Naru Osaka has posed:
"Never say never." Naru replies as she watches Hana approach and there's a quiet little smile. "I also do not see a convenient bridge over the ocean, or a ladder up into the stars. By the same token, however.." She gestures at Hana's own words. "You cannot see it. Perhaps I can. Perhaps that does not seem like an impossibility to me. In /my/ reality, that seems perfectly reasonable." She smiles a touch with an echoing shrug."

"It is tiring." Naru agrees after a moment. "Wearisome. To know, or at least suspect, that all paths will lead there eventually, it make it challenging not to simply take the direct route and save the trouble."
Hana Shiroi has posed:
    "As I said," Hana agrees, "Possibility is not a thing to be lightly dismissed. I, who speak so often about the mutability of reality, would surely be a hypocrite to make any blanket statements about what is possible. However," Her eyes turn to regard that painting, now laid amongst the others, "I also cannot deny the way it feels. The way I feel. To do so would be to deny myself, and that I am not in the habit of doing."

    Her eyes return to Naru. "Just because there is an inevitable destination does not make the journey worthless." She says, quietly. "There are things to be learned along the way. Even if we must end in conflict, one of us will survive. To that one, the lessons learned on the journey to that conflict may serve a purpose in the time beyond it- and thus, even the loser will retain some meaning, some agency, post-defeat. Through the actions of the victor, informed by the lessons they learned together."
Naru Osaka has posed:
"No. One cannot deny how it feels, and that, more than one's perception or manipulation of reality, is utterly personal." Naru follows Hana's gaze to the painting and she is thoughtful a moment. "And yet, I have found, that sometimes my feelings lie to me. Sometimes they tell me something that I know is not a fact. That I can objectively look around me, even with a mutable reality and say I am feeling this right now, but /it/ is the mutable thing, and I change the feeling to fit the reality that I wish to live in."

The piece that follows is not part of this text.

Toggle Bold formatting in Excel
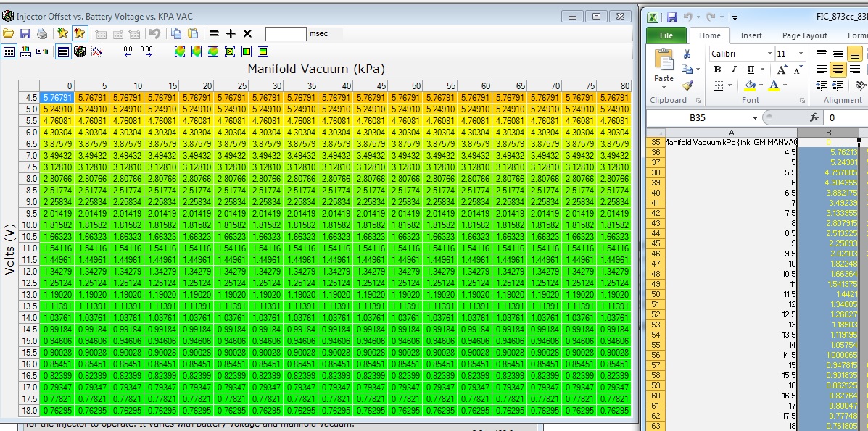The image size is (868, 431). 717,70
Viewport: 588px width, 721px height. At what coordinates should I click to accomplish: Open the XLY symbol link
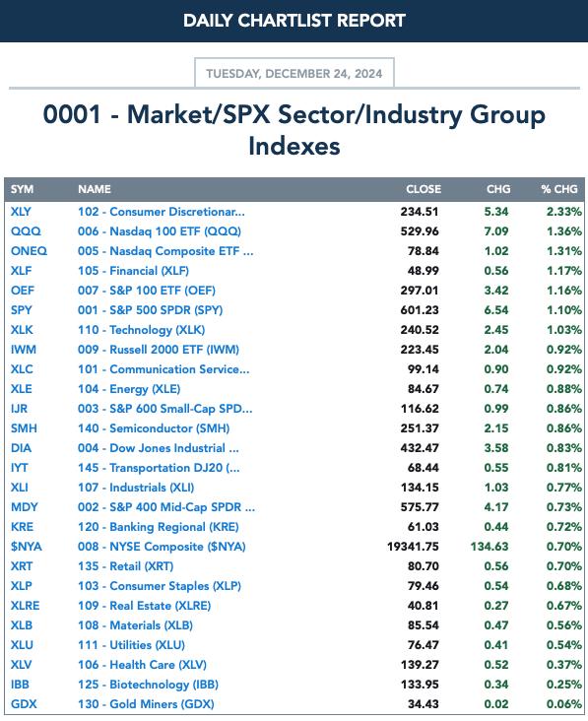[21, 212]
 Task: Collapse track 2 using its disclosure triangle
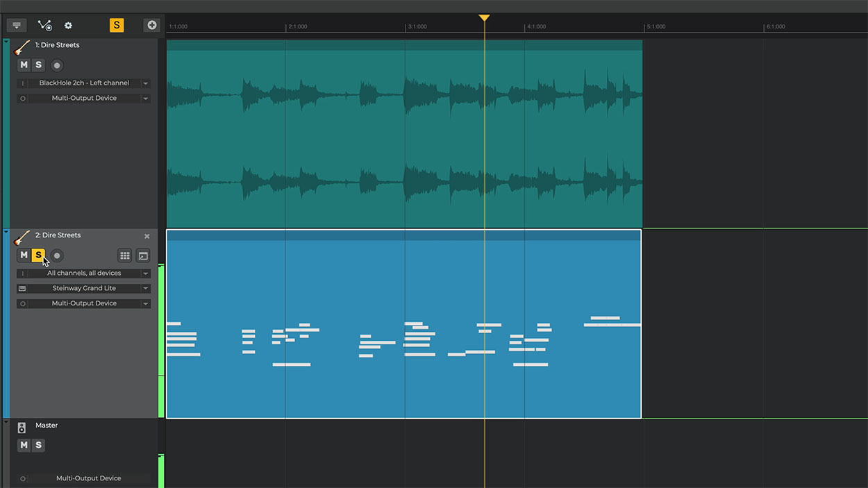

"If I thought the journey was worthless, I would not be here right now." Naru notes. "I would accept that we are likely to end in conflict and wait for that day to come, or push for that day to come sooner." There is a faint hint of a smile. "I am no Prince. I am merely an artist, but the most fascinating things are found in pausing to look at what others ignore in their hurry."
Hana Shiroi has posed:
    "Your feelings do not lie, just because they do not align with reality." Hana says, as unshifting as ever in the center of the room- she moves very little while speaking, giving the impression of a sculpture or perhaps an animatronic, her eyes and lips the only consistent movement. "But it is important nonethless to recognize that distinction. Failure to recognize the world as it is, simply because you wish it were some other way, will only lead to misery. But that does not mean your feelings are a lie."

    "Such is the value of artists." Hana then agrees, to Naru's latter statement. "There is beauty in much of the world, no matter how flawed it is. I recognize this, even as I seek to change so much. Just because something is unsuitable, or even bad, does not mean it is worthless. People often forget that." She turns, fluid, paces to a window to look out over the city.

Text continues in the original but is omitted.